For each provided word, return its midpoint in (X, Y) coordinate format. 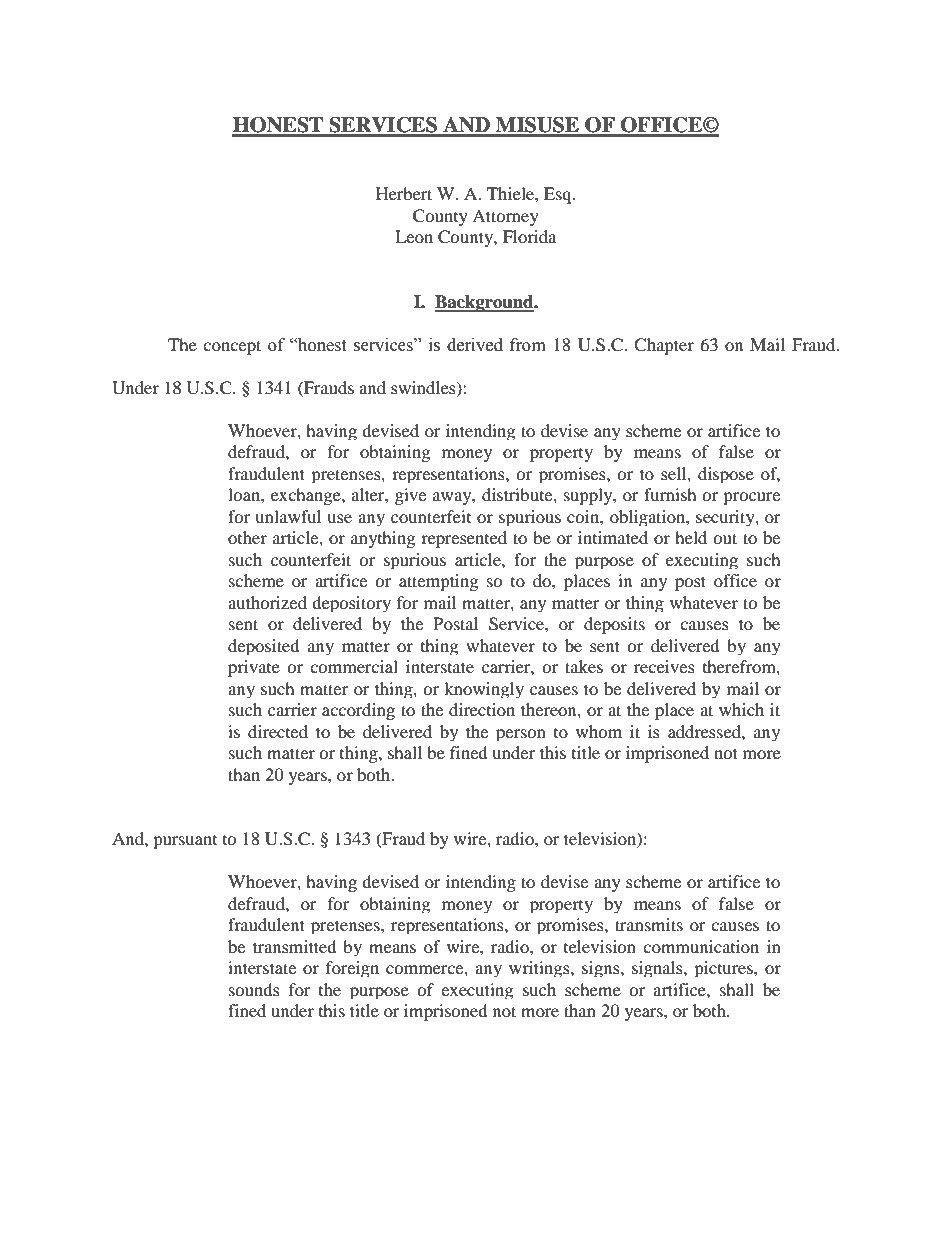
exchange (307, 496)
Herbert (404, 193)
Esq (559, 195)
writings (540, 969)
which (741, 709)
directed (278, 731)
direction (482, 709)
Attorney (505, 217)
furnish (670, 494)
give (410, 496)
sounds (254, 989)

...

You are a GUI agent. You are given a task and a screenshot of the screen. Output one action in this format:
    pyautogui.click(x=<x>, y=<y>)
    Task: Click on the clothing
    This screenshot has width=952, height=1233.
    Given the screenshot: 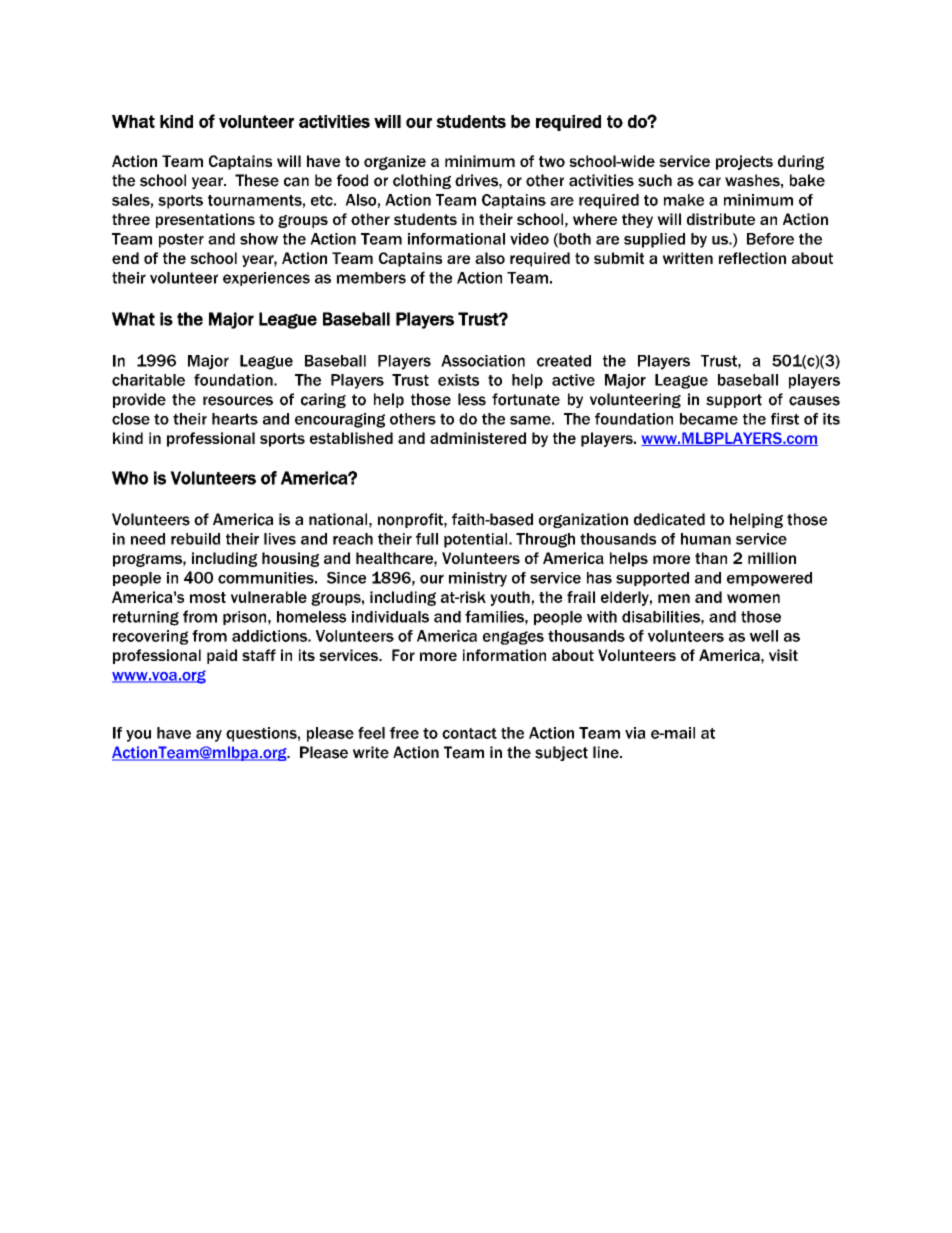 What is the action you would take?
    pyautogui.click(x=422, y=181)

--

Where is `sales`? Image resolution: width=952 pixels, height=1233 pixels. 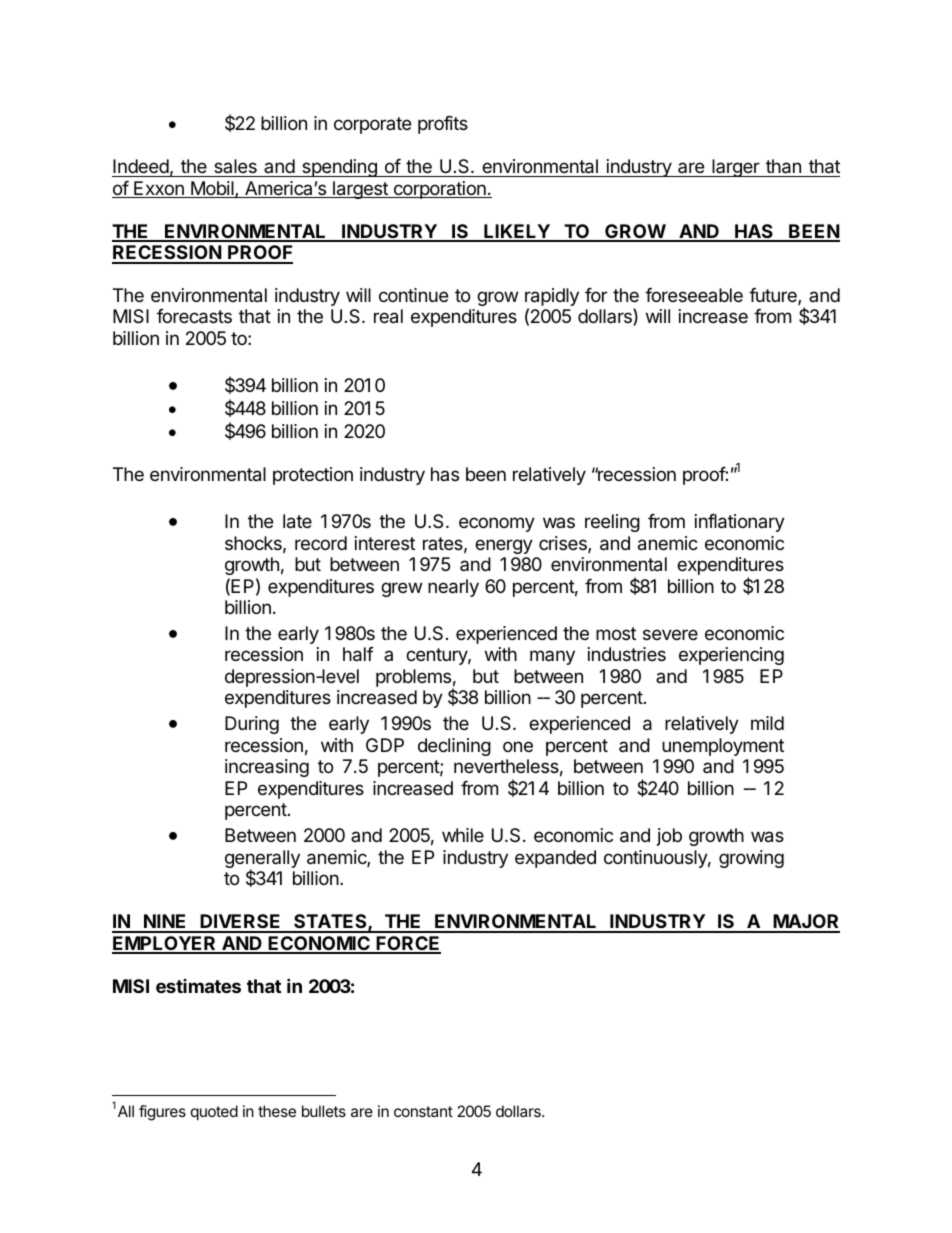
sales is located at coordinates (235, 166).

## Given problem
Switch "furnish" to "supply" and write out the rows from the one with "writings (540, 969)" up to and including the one with "sounds (254, 989)", leaving everything else as it is. Give only those rows.

## Result of the task
writings (540, 969)
which (741, 709)
directed (278, 731)
direction (482, 709)
Attorney (505, 217)
supply (670, 494)
give (410, 496)
sounds (254, 989)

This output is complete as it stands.